» **INPUT ROWS**
----

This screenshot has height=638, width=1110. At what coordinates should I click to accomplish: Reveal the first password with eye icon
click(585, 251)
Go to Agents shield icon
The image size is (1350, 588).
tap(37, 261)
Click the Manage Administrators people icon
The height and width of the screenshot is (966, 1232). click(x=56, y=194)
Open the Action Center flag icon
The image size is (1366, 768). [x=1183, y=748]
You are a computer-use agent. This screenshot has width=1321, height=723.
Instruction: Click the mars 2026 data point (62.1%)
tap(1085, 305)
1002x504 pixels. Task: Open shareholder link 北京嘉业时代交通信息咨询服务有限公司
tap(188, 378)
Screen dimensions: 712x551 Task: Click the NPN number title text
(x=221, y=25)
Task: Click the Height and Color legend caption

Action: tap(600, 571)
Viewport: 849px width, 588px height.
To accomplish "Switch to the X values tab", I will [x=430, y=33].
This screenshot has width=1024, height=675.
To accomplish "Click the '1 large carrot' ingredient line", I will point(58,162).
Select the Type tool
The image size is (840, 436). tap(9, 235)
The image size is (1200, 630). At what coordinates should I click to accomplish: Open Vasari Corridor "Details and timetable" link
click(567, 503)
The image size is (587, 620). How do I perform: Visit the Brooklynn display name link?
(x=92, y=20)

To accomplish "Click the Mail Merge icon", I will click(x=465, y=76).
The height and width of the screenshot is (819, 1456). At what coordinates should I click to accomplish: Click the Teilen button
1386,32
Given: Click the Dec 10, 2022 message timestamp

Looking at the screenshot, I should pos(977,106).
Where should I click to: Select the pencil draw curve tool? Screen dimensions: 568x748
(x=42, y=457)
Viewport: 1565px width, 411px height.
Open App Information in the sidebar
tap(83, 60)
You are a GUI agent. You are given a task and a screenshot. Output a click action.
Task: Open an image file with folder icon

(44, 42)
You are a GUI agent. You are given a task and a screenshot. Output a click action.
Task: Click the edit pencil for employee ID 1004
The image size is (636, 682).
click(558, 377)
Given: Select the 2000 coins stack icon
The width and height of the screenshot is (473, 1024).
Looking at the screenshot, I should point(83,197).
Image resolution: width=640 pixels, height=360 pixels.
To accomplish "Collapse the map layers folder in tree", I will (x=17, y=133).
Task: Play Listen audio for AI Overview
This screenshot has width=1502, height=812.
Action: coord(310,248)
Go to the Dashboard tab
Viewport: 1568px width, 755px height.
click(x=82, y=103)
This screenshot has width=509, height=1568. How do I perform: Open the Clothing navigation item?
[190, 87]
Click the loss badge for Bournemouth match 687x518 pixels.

----

» **THE TASK**
Please copy out everything from the start of the entries above down to the line containing "The height and width of the screenshot is (966, 1232).", both ends included, and reproduce those lines with no changes.

» **OUTPUT FOR THIS TASK**
This screenshot has height=638, width=1110. At what coordinates should I click to accomplish: Reveal the first password with eye icon
click(585, 251)
Go to Agents shield icon
The image size is (1350, 588).
tap(37, 261)
Click the Manage Administrators people icon
The height and width of the screenshot is (966, 1232). click(x=56, y=194)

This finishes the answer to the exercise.